The heat sealing temperature directly affects the heat sealing strength. As the temperature increases within the appropriate range, the strength of the seal generally increases. However, there is a limit to this relationship, and beyond a certain temperature, the heat sealing strength may plateau or even decrease.
Setting the appropriate heat sealing temperature depends on various factors such as the properties of the materials, film thickness, frequency of heat application, and heat sealing area. Increasing the frequency of heat application in the same area can lower the required temperature. It is important to note that the actual heat sealing temperature in production is often higher than the melting temperature of the materials due to the impact of heat sealing pressure, machine speed, and film thickness. If the heat sealing temperature is too low, the materials may not properly fuse, resulting in weak or incomplete seals. Conversely, excessively high temperatures can lead to material degradation, discoloration, or even burning of the thermoplastic materials. It can also cause the formation of “root cutting” phenomena, where the molten material cuts through the seal, resulting in weakened strength and reduced impact resistance of the sealed product. Meawhile, different thermoplastic materials have different ideal heat sealing temperatures, and it is important to consider the specific properties and melting points of the materials being sealed.
Heat Sealing Dwell Time
Heat sealing dwell time refers to the duration for which the materials are subjected to heat and pressure. It plays a crucial role in determining the strength and performance of the seal. The heat sealing time determines the duration for which the heat and pressure are applied to the materials. It directly affects the level of fusion and bonding between the thermoplastic layers.

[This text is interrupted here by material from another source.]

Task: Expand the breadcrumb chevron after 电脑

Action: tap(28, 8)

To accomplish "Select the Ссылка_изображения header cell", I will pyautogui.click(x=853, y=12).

A longer heat sealing time allows for a more complete fusion of the heat sealing layer, resulting in a stronger bond, as they allow for more complete intermolecular diffusion and fusion of the materials. However, excessively long heat sealing times can lead to material degradation, loss of seal performance, and deformation of the seal area and cause wrinkling and deformation at the seal, affecting the flatness and performance of the sealed product. Prolonged heat sealing times can also lead to macromolecule decomposition, resulting in deteriorated sealing performance at the interface.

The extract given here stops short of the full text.